- **Given request**
Copy out the lines from the one holding "You are a computer-use" through the one holding "[x=954, y=235]", inclusive, changing "Basic settings" to "Advanced settings" and leaving the rest untouched.

- **Given data**
%%

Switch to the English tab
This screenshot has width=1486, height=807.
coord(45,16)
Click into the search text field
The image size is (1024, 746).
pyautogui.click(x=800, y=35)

%%
%%

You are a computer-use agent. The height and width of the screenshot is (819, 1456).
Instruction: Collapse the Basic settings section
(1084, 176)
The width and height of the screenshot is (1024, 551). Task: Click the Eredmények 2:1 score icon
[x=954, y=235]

%%

- **Finished answer**
You are a computer-use agent. The height and width of the screenshot is (819, 1456).
Instruction: Collapse the Advanced settings section
(1084, 176)
The width and height of the screenshot is (1024, 551). Task: Click the Eredmények 2:1 score icon
[x=954, y=235]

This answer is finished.